» **WORK REQUIRED**
Convert every line of the material below into a JSON list of strings, with one string per line and blank lines omitted.

==== RAW DATA

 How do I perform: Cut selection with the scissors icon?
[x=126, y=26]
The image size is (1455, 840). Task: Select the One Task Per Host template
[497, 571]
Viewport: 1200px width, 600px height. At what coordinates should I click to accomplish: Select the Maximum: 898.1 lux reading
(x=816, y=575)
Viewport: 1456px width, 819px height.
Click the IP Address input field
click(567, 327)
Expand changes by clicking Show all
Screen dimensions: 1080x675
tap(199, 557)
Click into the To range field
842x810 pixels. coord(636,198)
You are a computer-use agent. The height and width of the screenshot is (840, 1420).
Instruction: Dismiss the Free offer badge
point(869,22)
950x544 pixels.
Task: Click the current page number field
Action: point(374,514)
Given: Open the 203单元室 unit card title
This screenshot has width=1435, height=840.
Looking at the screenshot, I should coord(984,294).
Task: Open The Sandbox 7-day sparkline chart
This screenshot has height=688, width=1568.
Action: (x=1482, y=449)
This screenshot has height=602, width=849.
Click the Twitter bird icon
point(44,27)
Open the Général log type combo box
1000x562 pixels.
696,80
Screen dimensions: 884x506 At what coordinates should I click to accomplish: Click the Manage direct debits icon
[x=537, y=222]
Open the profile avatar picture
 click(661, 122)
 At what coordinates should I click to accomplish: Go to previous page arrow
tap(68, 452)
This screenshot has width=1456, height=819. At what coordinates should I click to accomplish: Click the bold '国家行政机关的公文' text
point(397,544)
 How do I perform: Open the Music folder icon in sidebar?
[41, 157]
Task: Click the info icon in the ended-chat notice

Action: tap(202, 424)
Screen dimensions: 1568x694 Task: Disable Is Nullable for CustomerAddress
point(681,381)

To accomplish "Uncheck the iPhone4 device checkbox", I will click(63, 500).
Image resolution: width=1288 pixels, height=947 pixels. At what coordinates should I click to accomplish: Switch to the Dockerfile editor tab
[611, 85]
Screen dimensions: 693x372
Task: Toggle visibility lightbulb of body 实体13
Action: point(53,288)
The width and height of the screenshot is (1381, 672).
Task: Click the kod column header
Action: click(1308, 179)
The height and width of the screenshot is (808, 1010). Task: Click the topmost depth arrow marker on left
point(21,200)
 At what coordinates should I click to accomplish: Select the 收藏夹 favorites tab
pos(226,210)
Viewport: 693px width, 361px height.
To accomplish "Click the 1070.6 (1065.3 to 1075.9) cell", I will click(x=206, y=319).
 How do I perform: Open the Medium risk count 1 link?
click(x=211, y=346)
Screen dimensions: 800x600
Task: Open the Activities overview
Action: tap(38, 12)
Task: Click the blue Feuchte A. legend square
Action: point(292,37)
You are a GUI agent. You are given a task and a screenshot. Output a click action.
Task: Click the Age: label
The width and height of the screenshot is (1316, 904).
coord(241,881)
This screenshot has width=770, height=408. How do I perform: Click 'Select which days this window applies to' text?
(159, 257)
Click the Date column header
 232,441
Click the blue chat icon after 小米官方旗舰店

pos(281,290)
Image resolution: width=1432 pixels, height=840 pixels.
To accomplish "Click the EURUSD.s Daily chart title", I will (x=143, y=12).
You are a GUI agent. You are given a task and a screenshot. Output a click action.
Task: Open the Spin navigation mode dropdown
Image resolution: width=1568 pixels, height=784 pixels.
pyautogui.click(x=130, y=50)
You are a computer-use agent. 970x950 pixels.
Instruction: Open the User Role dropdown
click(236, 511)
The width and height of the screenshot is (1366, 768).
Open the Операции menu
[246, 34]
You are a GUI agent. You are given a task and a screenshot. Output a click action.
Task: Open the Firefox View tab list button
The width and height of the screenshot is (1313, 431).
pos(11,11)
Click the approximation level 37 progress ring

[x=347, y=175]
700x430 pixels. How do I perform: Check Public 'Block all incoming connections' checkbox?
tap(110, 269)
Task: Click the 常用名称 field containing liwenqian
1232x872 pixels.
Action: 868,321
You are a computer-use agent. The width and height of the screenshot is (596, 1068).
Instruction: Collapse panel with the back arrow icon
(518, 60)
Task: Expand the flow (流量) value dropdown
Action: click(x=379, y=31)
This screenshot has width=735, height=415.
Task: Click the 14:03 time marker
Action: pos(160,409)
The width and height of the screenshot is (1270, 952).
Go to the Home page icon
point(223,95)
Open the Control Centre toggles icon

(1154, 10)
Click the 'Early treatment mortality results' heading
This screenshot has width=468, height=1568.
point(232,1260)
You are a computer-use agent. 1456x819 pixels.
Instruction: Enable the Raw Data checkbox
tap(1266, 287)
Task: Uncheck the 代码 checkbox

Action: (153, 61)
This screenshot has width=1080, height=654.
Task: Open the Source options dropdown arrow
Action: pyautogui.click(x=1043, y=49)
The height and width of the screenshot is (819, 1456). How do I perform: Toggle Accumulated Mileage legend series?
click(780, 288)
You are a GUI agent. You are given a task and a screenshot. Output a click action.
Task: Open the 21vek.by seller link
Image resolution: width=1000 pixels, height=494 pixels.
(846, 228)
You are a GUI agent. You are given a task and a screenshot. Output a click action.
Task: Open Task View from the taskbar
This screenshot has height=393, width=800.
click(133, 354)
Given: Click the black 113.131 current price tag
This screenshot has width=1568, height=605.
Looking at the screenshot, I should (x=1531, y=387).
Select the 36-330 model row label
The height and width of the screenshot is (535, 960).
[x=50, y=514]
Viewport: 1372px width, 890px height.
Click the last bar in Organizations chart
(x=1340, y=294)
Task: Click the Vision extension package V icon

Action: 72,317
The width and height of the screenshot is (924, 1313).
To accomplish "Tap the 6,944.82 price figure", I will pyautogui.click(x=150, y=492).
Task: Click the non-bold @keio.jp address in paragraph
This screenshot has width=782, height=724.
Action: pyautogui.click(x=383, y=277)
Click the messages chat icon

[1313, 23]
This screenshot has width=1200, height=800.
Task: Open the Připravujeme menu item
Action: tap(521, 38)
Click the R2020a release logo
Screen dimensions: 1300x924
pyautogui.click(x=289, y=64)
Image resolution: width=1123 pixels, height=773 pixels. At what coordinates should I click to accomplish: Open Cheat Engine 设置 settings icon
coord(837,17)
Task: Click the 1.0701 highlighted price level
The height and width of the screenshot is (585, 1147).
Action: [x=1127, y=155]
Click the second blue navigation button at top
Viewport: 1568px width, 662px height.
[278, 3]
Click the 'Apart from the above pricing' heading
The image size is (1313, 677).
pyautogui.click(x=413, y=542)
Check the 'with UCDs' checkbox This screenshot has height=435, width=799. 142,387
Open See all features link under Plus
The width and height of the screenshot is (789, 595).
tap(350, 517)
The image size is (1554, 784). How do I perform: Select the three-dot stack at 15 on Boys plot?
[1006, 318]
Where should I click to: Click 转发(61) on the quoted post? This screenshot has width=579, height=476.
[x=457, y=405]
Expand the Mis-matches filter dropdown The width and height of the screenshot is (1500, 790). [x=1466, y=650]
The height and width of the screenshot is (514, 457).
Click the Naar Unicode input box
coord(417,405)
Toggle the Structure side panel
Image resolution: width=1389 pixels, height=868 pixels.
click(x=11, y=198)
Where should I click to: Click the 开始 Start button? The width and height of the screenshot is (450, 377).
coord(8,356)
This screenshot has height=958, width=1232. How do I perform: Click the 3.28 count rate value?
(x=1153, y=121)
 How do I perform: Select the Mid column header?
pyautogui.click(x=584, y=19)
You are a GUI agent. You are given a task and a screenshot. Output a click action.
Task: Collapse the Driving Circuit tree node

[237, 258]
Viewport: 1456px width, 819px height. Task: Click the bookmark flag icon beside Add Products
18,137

========

» **SOLUTION TO THE PROBLEM**
[
  " How do I perform: Cut selection with the scissors icon?",
  "[x=126, y=26]",
  "The image size is (1455, 840). Task: Select the One Task Per Host template",
  "[497, 571]",
  "Viewport: 1200px width, 600px height. At what coordinates should I click to accomplish: Select the Maximum: 898.1 lux reading",
  "(x=816, y=575)",
  "Viewport: 1456px width, 819px height.",
  "Click the IP Address input field",
  "click(567, 327)",
  "Expand changes by clicking Show all",
  "Screen dimensions: 1080x675",
  "tap(199, 557)",
  "Click into the To range field",
  "842x810 pixels. coord(636,198)",
  "You are a computer-use agent. The height and width of the screenshot is (840, 1420).",
  "Instruction: Dismiss the Free offer badge",
  "point(869,22)",
  "950x544 pixels.",
  "Task: Click the current page number field",
  "Action: point(374,514)",
  "Given: Open the 203单元室 unit card title",
  "This screenshot has width=1435, height=840.",
  "Looking at the screenshot, I should coord(984,294).",
  "Task: Open The Sandbox 7-day sparkline chart",
  "This screenshot has height=688, width=1568.",
  "Action: (x=1482, y=449)",
  "This screenshot has height=602, width=849.",
  "Click the Twitter bird icon",
  "point(44,27)",
  "Open the Général log type combo box",
  "1000x562 pixels.",
  "696,80",
  "Screen dimensions: 884x506 At what coordinates should I click to accomplish: Click the Manage direct debits icon",
  "[x=537, y=222]",
  "Open the profile avatar picture",
  " click(661, 122)",
  " At what coordinates should I click to accomplish: Go to previous page arrow",
  "tap(68, 452)",
  "This screenshot has width=1456, height=819. At what coordinates should I click to accomplish: Click the bold '国家行政机关的公文' text",
  "point(397,544)",
  " How do I perform: Open the Music folder icon in sidebar?",
  "[41, 157]",
  "Task: Click the info icon in the ended-chat notice",
  "Action: tap(202, 424)",
  "Screen dimensions: 1568x694 Task: Disable Is Nullable for CustomerAddress",
  "point(681,381)",
  "To accomplish \"Uncheck the iPhone4 device checkbox\", I will click(63, 500).",
  "Image resolution: width=1288 pixels, height=947 pixels. At what coordinates should I click to accomplish: Switch to the Dockerfile editor tab",
  "[611, 85]",
  "Screen dimensions: 693x372",
  "Task: Toggle visibility lightbulb of body 实体13",
  "Action: point(53,288)",
  "The width and height of the screenshot is (1381, 672).",
  "Task: Click the kod column header",
  "Action: click(1308, 179)",
  "The height and width of the screenshot is (808, 1010). Task: Click the topmost depth arrow marker on left",
  "point(21,200)",
  " At what coordinates should I click to accomplish: Select the 收藏夹 favorites tab",
  "pos(226,210)",
  "Viewport: 693px width, 361px height.",
  "To accomplish \"Click the 1070.6 (1065.3 to 1075.9) cell\", I will click(x=206, y=319).",
  " How do I perform: Open the Medium risk count 1 link?",
  "click(x=211, y=346)",
  "Screen dimensions: 800x600",
  "Task: Open the Activities overview",
  "Action: tap(38, 12)",
  "Task: Click the blue Feuchte A. legend square",
  "Action: point(292,37)",
  "You are a GUI agent. You are given a task and a screenshot. Output a click action.",
  "Task: Click the Age: label",
  "The width and height of the screenshot is (1316, 904).",
  "coord(241,881)",
  "This screenshot has width=770, height=408. How do I perform: Click 'Select which days this window applies to' text?",
  "(159, 257)",
  "Click the Date column header",
  " 232,441",
  "Click the blue chat icon after 小米官方旗舰店",
  "pos(281,290)",
  "Image resolution: width=1432 pixels, height=840 pixels.",
  "To accomplish \"Click the EURUSD.s Daily chart title\", I will (x=143, y=12).",
  "You are a GUI agent. You are given a task and a screenshot. Output a click action.",
  "Task: Open the Spin navigation mode dropdown",
  "Image resolution: width=1568 pixels, height=784 pixels.",
  "pyautogui.click(x=130, y=50)",
  "You are a computer-use agent. 970x950 pixels.",
  "Instruction: Open the User Role dropdown",
  "click(236, 511)",
  "The width and height of the screenshot is (1366, 768).",
  "Open the Операции menu",
  "[246, 34]",
  "You are a GUI agent. You are given a task and a screenshot. Output a click action.",
  "Task: Open the Firefox View tab list button",
  "The width and height of the screenshot is (1313, 431).",
  "pos(11,11)",
  "Click the approximation level 37 progress ring",
  "[x=347, y=175]",
  "700x430 pixels. How do I perform: Check Public 'Block all incoming connections' checkbox?",
  "tap(110, 269)",
  "Task: Click the 常用名称 field containing liwenqian",
  "1232x872 pixels.",
  "Action: 868,321",
  "You are a computer-use agent. The width and height of the screenshot is (596, 1068).",
  "Instruction: Collapse panel with the back arrow icon",
  "(518, 60)",
  "Task: Expand the flow (流量) value dropdown",
  "Action: click(x=379, y=31)",
  "This screenshot has width=735, height=415.",
  "Task: Click the 14:03 time marker",
  "Action: pos(160,409)",
  "The width and height of the screenshot is (1270, 952).",
  "Go to the Home page icon",
  "point(223,95)",
  "Open the Control Centre toggles icon",
  "(1154, 10)",
  "Click the 'Early treatment mortality results' heading",
  "This screenshot has width=468, height=1568.",
  "point(232,1260)",
  "You are a computer-use agent. 1456x819 pixels.",
  "Instruction: Enable the Raw Data checkbox",
  "tap(1266, 287)",
  "Task: Uncheck the 代码 checkbox",
  "Action: (153, 61)",
  "This screenshot has width=1080, height=654.",
  "Task: Open the Source options dropdown arrow",
  "Action: pyautogui.click(x=1043, y=49)",
  "The height and width of the screenshot is (819, 1456). How do I perform: Toggle Accumulated Mileage legend series?",
  "click(780, 288)",
  "You are a GUI agent. You are given a task and a screenshot. Output a click action.",
  "Task: Open the 21vek.by seller link",
  "Image resolution: width=1000 pixels, height=494 pixels.",
  "(846, 228)",
  "You are a GUI agent. You are given a task and a screenshot. Output a click action.",
  "Task: Open Task View from the taskbar",
  "This screenshot has height=393, width=800.",
  "click(133, 354)",
  "Given: Click the black 113.131 current price tag",
  "This screenshot has width=1568, height=605.",
  "Looking at the screenshot, I should (x=1531, y=387).",
  "Select the 36-330 model row label",
  "The height and width of the screenshot is (535, 960).",
  "[x=50, y=514]",
  "Viewport: 1372px width, 890px height.",
  "Click the last bar in Organizations chart",
  "(x=1340, y=294)",
  "Task: Click the Vision extension package V icon",
  "Action: 72,317",
  "The width and height of the screenshot is (924, 1313).",
  "To accomplish \"Tap the 6,944.82 price figure\", I will pyautogui.click(x=150, y=492).",
  "Task: Click the non-bold @keio.jp address in paragraph",
  "This screenshot has width=782, height=724.",
  "Action: pyautogui.click(x=383, y=277)",
  "Click the messages chat icon",
  "[1313, 23]",
  "This screenshot has width=1200, height=800.",
  "Task: Open the Připravujeme menu item",
  "Action: tap(521, 38)",
  "Click the R2020a release logo",
  "Screen dimensions: 1300x924",
  "pyautogui.click(x=289, y=64)",
  "Image resolution: width=1123 pixels, height=773 pixels. At what coordinates should I click to accomplish: Open Cheat Engine 设置 settings icon",
  "coord(837,17)",
  "Task: Click the 1.0701 highlighted price level",
  "The height and width of the screenshot is (585, 1147).",
  "Action: [x=1127, y=155]",
  "Click the second blue navigation button at top",
  "Viewport: 1568px width, 662px height.",
  "[278, 3]",
  "Click the 'Apart from the above pricing' heading",
  "The image size is (1313, 677).",
  "pyautogui.click(x=413, y=542)",
  "Check the 'with UCDs' checkbox This screenshot has height=435, width=799. 142,387",
  "Open See all features link under Plus",
  "The width and height of the screenshot is (789, 595).",
  "tap(350, 517)",
  "The image size is (1554, 784). How do I perform: Select the three-dot stack at 15 on Boys plot?",
  "[1006, 318]",
  "Where should I click to: Click 转发(61) on the quoted post? This screenshot has width=579, height=476.",
  "[x=457, y=405]",
  "Expand the Mis-matches filter dropdown The width and height of the screenshot is (1500, 790). [x=1466, y=650]",
  "The height and width of the screenshot is (514, 457).",
  "Click the Naar Unicode input box",
  "coord(417,405)",
  "Toggle the Structure side panel",
  "Image resolution: width=1389 pixels, height=868 pixels.",
  "click(x=11, y=198)",
  "Where should I click to: Click the 开始 Start button? The width and height of the screenshot is (450, 377).",
  "coord(8,356)",
  "This screenshot has height=958, width=1232. How do I perform: Click the 3.28 count rate value?",
  "(x=1153, y=121)",
  " How do I perform: Select the Mid column header?",
  "pyautogui.click(x=584, y=19)",
  "You are a GUI agent. You are given a task and a screenshot. Output a click action.",
  "Task: Collapse the Driving Circuit tree node",
  "[237, 258]",
  "Viewport: 1456px width, 819px height. Task: Click the bookmark flag icon beside Add Products",
  "18,137"
]